## Utiliser les informations:
1. D'après la chronique du confinement, quelles espèces ont beaucoup de choses à apprendre aux autres espèces vivantes ?
2. Recopiez le passage de la chronique du confinement qui s'ouvre sur les mots contenant « Le Covid-19 peut » et se termine par « ou nous affecter. ».
3. Rédigez la suite de la chronique du confinement à partir de sa dernière phrase, s'il vous plaît.

Chronique du confinement – Fatoumata Keïta : Saison d’espoir infini

Dans la vie, les épreuves viennent à nous pour nous tester, pour tester notre capacité…

Le 12 mai 2020


Dans la vie, les épreuves viennent à nous pour nous tester, pour tester notre capacité de nous réinventer afin de continuer à être accueilli par la terre. 

L’anthropologie nous fait comprendre qu’il y a eu avant nous beaucoup d’autres espèces vivantes sur la terre. Certaines, comme les dinosaures ont disparu. Seules celles qui ont prouvé une capacité d’adaptation ont pu continuer à survivre sur terre. Toutes celles qui n’ont pas pu s’adapter aux changements, et Dieu sait qu’elles étaient nombreuses, ont péri. C’est pourquoi les araignées et les cafards, qui ont survécu jusque-là, ont beaucoup de choses à apprendre aux autres espèces vivantes, particulièrement aux humains, pour leur permettre de renforcer éventuellement leur capacité d’adaptation, donc de survie.

Ce qui arrive à l’humanité en ces temps de Covid-19 peut être facteur de changements favorables pour son avancée si on en tirait les leçons nécessaires.  À chaque fois que l’humanité fut éprouvée et arrêtée dans son élan, après, elle a pu mieux repenser son existence en dépit de la douleur et des pertes. En attestent les guerres et les épidémies qui ont marqué le monde mais qui ont permis de le repenser, de le re-panser en trouvant des remèdes par le biais d’une réorganisation ou de la recherche. Voilà pourquoi il est peut-être nécessaire que l’humanité s’arrête de temps en temps pour se retourner sur le chemin parcouru et capitaliser son expérience en termes d’acquis, de stratégies, de savoirs, de savoir-faire, de savoir-être et de savoir-enseigner. 

Le Covid-19 peut être un facteur de changements favorables pour l’avancée de l’humanité si cette maladie arrive à nous rappeler pour de bon que les êtres humains, qu’ils soient noirs, blancs, jaunes ou rouges, partagent une destinée commune face à la vie et face à la mort. Si cette maladie arrivait à nous faire saisir une fois pour toutes qu’il y a nécessité d’agir ensemble pour sauver le monde au risque de périr collectivement du moment où la santé de nos voisins ou leur mal-être peut nous sauver ou nous affecter.

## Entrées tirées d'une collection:

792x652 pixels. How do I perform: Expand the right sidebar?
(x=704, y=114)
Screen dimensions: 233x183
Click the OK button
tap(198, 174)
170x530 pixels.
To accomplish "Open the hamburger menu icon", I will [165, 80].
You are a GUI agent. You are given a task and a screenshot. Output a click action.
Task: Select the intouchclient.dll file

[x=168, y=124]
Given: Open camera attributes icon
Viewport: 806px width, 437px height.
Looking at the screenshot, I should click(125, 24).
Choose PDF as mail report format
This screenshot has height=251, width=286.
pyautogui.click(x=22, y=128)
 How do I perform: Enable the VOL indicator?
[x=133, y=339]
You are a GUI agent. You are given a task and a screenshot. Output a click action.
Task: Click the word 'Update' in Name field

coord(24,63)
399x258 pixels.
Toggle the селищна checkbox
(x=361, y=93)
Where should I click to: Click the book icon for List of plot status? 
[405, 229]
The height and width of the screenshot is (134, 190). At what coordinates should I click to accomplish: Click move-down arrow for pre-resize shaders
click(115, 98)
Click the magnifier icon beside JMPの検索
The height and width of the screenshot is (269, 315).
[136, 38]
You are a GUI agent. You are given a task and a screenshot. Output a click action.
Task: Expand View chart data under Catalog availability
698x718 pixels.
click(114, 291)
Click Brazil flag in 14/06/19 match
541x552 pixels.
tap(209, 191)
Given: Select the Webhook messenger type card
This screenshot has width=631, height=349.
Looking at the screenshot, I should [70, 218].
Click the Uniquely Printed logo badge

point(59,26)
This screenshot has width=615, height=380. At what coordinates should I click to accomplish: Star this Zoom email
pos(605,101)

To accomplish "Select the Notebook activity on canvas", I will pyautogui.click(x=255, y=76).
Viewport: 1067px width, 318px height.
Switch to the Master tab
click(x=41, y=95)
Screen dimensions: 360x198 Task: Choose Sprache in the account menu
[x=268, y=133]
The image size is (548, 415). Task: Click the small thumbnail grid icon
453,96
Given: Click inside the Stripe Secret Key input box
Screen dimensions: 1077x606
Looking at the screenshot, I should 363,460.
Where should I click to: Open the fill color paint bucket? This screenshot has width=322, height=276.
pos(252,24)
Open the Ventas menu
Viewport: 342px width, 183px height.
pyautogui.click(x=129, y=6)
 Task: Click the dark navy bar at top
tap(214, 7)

## Réponses par tâche:
1. Les araignées et les cafards.

2.
Le Covid-19 peut être un facteur de changements favorables pour l’avancée de l’humanité si cette maladie arrive à nous rappeler pour de bon que les êtres humains, qu’ils soient noirs, blancs, jaunes ou rouges, partagent une destinée commune face à la vie et face à la mort. Si cette maladie arrivait à nous faire saisir une fois pour toutes qu’il y a nécessité d’agir ensemble pour sauver le monde au risque de périr collectivement du moment où la santé de nos voisins ou leur mal-être peut nous sauver ou nous affecter.

3.
Le Covid-19 peut être facteur de changements favorables pour l’avancée de l’humanité si nous arrivons à nous rendre compte que l’opportunité nous est ainsi donnée de tester notre capacité de résilience et d’adaptation aux situations nouvelles, et de reconsidérer en termes de connaissances et de capacité d’invention dans différents domaines de la vie afin de mettre à la disposition d’une humanité confinée les moyens de sa survie. Cette maladie nous donne l’occasion d’explorer nos potentiels comme c’est le cas devant toutes les dures épreuves de la vie. Elles nous donnent la chance de dépasser nos propres limites et de pousser notre imaginaire.

Notre destin d’être humain, c’est de résoudre les problèmes que nous rencontrons quotidiennement sur le chemin de la vie, en nous réinventant et en réinventant de nouvelles stratégies, de nouvelles façons de faire, de penser, d’agir, de nous conduire et de nous réorganiser. 

Le Covid-19 peut être facteur de changements favorables pour l’avancée de l’humanité, car cette pandémie nous aurait permis de rassembler tout ce que l’humanité possède en termes de capital de connaissances et de potentiel de résilience. Elle nous aurait poussés à nous surpasser et à réunir nos forces pour une solidarité transfrontière. 

Il était impensable pour certains continents d’imaginer l’ensemble de ses habitants un seul jour à la maison, enfermés, comme des prisonniers. La France, l’Espagne, l’Italie, la Chine, les USA ont vécu cette expérience plus d’un mois maintenant. Ils n’en sont pas morts, ils n’en mourront pas.  Ils s’en sortiront d’ailleurs fortifiés et humbles en vivant autrement désormais, avec de nouvelles habitudes, de nouvelles priorités, un nouvel ordre. Espérons que cela permette qu’on fasse plus attention à l’humain, à l’humanité et à la terre, notre hôtesse.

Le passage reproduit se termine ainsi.